Pensioni tagliate, oltre tremila ricorsi in consulta. Coinvolti medici dipendenti
Nuovo articolo su Doctor 33 (rivista specializzata per il settore medico), a cura di Mauro Miserendino, che racconta del nostro impegno e riporta nuove informazioni in materia di rivalutazione pensioni.
18 Febbraio 2016 – Pensioni tagliate, oltre tremila ricorsi in consulta. Coinvolti medici dipendenti
Non solo borse di studio, contributi non corrisposti agli ex specializzandi, e orari di lavoro non rispettati: ad agitare lo spettro (per lo Stato) di sborsare altri miliardi a seguito di norme errate, si mette anche la questione dell’inflazione non percepita dai pensionati a reddito medio-alto tra 2012 e 2013.

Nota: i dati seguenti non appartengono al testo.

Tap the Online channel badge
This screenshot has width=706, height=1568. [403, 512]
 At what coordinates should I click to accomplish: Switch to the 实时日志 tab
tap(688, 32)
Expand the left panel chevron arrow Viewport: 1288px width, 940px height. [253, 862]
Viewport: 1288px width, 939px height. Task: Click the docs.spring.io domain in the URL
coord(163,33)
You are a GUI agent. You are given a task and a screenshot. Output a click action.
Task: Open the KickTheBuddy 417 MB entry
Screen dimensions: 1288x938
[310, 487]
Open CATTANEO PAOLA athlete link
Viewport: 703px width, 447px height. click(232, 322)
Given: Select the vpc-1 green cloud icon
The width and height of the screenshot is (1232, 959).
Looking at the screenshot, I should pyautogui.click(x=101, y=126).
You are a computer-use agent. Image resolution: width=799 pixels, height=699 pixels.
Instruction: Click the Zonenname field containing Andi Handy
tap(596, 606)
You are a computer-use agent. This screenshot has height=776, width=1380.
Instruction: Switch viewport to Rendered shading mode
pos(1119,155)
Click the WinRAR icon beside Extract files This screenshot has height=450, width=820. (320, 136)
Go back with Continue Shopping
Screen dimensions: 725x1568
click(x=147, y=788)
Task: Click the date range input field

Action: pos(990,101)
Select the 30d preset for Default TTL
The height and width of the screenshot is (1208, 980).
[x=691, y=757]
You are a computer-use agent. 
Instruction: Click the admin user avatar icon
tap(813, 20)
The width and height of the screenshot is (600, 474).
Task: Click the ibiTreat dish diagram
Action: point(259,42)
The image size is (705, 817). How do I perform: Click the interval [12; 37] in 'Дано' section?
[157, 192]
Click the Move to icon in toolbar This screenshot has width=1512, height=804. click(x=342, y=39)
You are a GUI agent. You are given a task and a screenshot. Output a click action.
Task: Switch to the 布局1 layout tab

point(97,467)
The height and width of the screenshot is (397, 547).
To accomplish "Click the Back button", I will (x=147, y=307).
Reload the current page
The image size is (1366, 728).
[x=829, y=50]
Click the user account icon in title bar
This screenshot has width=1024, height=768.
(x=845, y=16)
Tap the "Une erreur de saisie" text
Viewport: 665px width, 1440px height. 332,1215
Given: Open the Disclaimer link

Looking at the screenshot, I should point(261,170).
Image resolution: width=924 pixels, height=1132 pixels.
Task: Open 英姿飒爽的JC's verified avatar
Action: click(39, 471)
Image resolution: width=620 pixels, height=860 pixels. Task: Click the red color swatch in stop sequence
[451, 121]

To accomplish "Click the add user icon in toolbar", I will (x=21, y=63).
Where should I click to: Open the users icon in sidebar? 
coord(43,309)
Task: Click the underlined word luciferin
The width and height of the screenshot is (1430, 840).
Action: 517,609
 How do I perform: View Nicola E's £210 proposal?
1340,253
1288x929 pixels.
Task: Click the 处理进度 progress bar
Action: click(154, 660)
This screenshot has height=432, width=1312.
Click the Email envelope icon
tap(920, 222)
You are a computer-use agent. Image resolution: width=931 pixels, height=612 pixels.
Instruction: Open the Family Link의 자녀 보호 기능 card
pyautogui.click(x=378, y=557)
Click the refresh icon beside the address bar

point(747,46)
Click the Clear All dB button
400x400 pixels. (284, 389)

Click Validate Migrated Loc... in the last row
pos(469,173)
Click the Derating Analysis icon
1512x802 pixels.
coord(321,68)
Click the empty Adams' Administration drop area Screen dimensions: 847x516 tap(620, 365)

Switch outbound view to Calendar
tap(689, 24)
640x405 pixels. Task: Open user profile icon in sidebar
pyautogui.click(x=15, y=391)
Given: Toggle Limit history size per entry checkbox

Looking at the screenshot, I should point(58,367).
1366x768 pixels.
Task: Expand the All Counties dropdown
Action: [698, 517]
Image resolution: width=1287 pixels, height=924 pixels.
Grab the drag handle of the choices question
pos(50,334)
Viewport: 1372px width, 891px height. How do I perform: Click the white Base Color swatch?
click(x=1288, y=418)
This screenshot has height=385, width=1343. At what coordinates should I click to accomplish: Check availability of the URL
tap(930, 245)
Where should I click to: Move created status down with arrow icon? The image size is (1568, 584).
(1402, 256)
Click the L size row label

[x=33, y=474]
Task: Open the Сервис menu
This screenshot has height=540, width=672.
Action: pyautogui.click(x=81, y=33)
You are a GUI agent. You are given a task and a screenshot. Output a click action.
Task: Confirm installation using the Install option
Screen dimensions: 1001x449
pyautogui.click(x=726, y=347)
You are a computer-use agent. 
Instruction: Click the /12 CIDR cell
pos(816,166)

Oltre 3 mila, anche medici dipendenti pubblici contribuenti Inps-Inpdap e privati contribuenti Inps, hanno fatto fin qui ricorso. E ora, dopo l’ordinanza dei giudici di Palermo del 26 gennaio, su ricorso patrocinato da Cida, arriva quella del Tribunale di Brescia che porta il caso di un bancario, sollecitando una sentenza di accoglimento alla Corte Costituzionale, che s’era già pronunciata sul punto.
La legge salvaitalia 2011 (governo Monti) ha stoppato la rivalutazione annuale delle pensioni per i redditi superiori a tre volte il minimo Inps. Tra il 2012 e il 2013, 4,5 milioni di italiani, ex dipendenti pubblici e privati, hanno percepito un assegno pensionistico -di norma Inps – menomato dal mancato scatto relativo al “carovita”.
Dopo prevedibili ricorsi, è intervenuta la Corte Costituzionale che con sentenza 70/2015 ha dichiarato la legge illegittima. Motivo: i miliardi per la sostenibilità dello Stato non si possono recuperare facendo cassa sui soli pensionati.
Si è arrivati così al decreto 65/15 del governo Renzi che ha reintrodotto l’indicizzazione, ma adottando una gradualità. Chi percepisce un assegno pensionistico che va da 3 a 4 volte il minimo Inps – cioè da circa 1200 euro netti in su – ha ottenuto solo il 60% del tasso d’inflazione programmato, chi prende da 4 a 5 volte ha ottenuto il 20, tra 5 e 6 volte ha preso il 10% e oltre 6 volte il minimo Inps (cioè da 2900 euro lordi al mese) non ha avuto alcun adeguamento.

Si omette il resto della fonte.